Voilà pourquoi les solutions de type social-démocrate ou paritariste deviennent obsolètes, ce que le peuple comprend de plus en plus. Vivement que les responsables de la gauche politique et syndicale le comprennent également ! Certains voient poindre chez les capitalistes et leurs alliés des velléités humanistes, ce ne sont que des « croyants » politiques car les promesses n’engagent que ceux qui y croient. Tout le reste n’est que manipulation médiatique. La séquence dite des Trente glorieuses n’était qu’une parenthèse sans lendemain car les fondamentaux du capitalisme ont repris le chemin de la lutte des classes au profit du capital ; de plus, la praxis (lien dialectique entre théorie et pratique) dominante de la gauche ne fut pas à la hauteur des enjeux quand il fut clair que le capitalisme ne tiendrait aucun compte du vote populaire du 29 mai 2005 par la forfaiture de 2008 et que les grandes organisations politiques et syndicales de gauche ne luttaient plus contre cette forfaiture.
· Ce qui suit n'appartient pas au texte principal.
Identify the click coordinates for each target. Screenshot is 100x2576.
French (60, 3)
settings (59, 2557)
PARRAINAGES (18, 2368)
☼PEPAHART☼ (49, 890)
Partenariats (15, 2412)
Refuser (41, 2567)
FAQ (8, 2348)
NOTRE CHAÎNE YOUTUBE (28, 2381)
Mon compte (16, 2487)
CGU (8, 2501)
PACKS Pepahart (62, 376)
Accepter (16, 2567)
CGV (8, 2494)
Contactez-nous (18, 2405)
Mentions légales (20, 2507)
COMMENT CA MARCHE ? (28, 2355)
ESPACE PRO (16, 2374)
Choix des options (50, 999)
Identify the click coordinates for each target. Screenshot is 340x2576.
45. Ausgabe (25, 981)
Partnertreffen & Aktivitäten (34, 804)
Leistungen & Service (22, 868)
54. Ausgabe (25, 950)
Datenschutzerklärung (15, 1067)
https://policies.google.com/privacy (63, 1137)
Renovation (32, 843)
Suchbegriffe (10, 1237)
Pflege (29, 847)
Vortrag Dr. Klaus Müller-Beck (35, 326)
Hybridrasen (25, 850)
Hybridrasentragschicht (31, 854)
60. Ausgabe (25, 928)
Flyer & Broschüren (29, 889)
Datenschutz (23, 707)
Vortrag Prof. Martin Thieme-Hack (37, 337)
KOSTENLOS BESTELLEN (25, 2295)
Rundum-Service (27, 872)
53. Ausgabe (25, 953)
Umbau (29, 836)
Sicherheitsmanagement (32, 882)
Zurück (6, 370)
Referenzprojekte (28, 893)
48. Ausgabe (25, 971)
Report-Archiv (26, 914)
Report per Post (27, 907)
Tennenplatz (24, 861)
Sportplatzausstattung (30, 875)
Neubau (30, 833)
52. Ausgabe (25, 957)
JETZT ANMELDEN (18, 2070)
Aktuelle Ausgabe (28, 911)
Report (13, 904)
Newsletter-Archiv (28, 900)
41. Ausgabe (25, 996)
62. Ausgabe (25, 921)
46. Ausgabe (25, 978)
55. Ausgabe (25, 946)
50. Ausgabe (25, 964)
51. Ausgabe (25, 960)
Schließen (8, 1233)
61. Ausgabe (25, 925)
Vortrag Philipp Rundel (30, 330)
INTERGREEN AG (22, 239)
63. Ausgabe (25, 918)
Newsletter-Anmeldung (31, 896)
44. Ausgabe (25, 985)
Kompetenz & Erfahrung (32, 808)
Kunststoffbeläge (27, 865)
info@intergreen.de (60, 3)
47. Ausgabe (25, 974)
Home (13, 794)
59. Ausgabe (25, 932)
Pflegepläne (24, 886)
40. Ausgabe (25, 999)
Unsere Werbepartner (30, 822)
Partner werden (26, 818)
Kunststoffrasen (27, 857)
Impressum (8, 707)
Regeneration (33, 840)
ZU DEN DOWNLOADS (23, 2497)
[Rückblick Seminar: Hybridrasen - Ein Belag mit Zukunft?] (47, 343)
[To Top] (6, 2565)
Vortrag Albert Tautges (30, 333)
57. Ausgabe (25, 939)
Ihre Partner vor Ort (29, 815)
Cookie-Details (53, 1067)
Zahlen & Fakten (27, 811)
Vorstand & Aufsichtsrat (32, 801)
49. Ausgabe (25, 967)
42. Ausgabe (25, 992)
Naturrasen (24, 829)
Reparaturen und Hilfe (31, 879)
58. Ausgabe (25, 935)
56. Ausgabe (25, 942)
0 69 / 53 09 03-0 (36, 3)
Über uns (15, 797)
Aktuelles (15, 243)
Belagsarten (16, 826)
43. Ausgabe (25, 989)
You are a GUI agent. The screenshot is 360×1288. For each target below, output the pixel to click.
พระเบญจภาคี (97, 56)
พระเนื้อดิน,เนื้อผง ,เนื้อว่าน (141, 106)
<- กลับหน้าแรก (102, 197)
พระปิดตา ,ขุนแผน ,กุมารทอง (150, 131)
La lueur de 2017 fut de courte durée. La lutte des classes fut abandonnée par les organisations politiques et syndicales de la gauche. Pire, les organisations politiques et syndicales abandonnèrent la classe populaire ouvrière et employée alors que celle-ci représentait 53 % de la population française (actifs et retraités). (1) Pour rire un peu, voilà comment un ancien secrétaire général du PCF, Robert Hue, fut en 2019 congratulé pour sa trahison par le président Macron, lors de la remise la Légion d’honneur (https://www.elysee.fr/emmanuel-macron/2019/11/18/remise-collective-de-legions-dhonneur) : «  La politique française ne fabrique peut-être plus assez de grands destins républicains comme le vôtre… Quand, je dois bien le dire, à la surprise de tous et surtout à la vôtre, Georges Marchais fait de vous son successeur à la tête du Parti communiste en 1994, vous entamez avec courage une mutation du parti… Candidat aux élections présidentielles de 1995 et de 2002, vous vous lancez à la conquête des Français en leur proposant un Parti communiste qui change et qui progresse… De là est venue précisément votre volonté de sortir progressivement d’un système qui ne voulait pas se réformer pour fonder, en 2009, votre propre mouvement : le Mouvement unitaire progressiste. De là est venue votre force d’agir par-delà les clivages politiques, de faire front, à mes côtés, pendant la campagne présidentielle de 2017… Nous manquons de dirigeants comme vous. » Plus pathétique que cela, tu meurs ! D’où l’abstention massive de cette dernière (au moins 60 % de la classe ne participe plus aux élections). Disons-le haut et fort, sans le soutien de la grande majorité de cette classe, aucune révolution citoyenne n’est possible ! Surtout si on abandonne la référence à la conscience de classe pour la remplacer par une conscience terrienne et citoyenne ou si on refuse de combattre le néolibéralisme et l’ordolibéralisme lors d’alliances contre nature ou si on ne négocie que pour accepter un recul moins important !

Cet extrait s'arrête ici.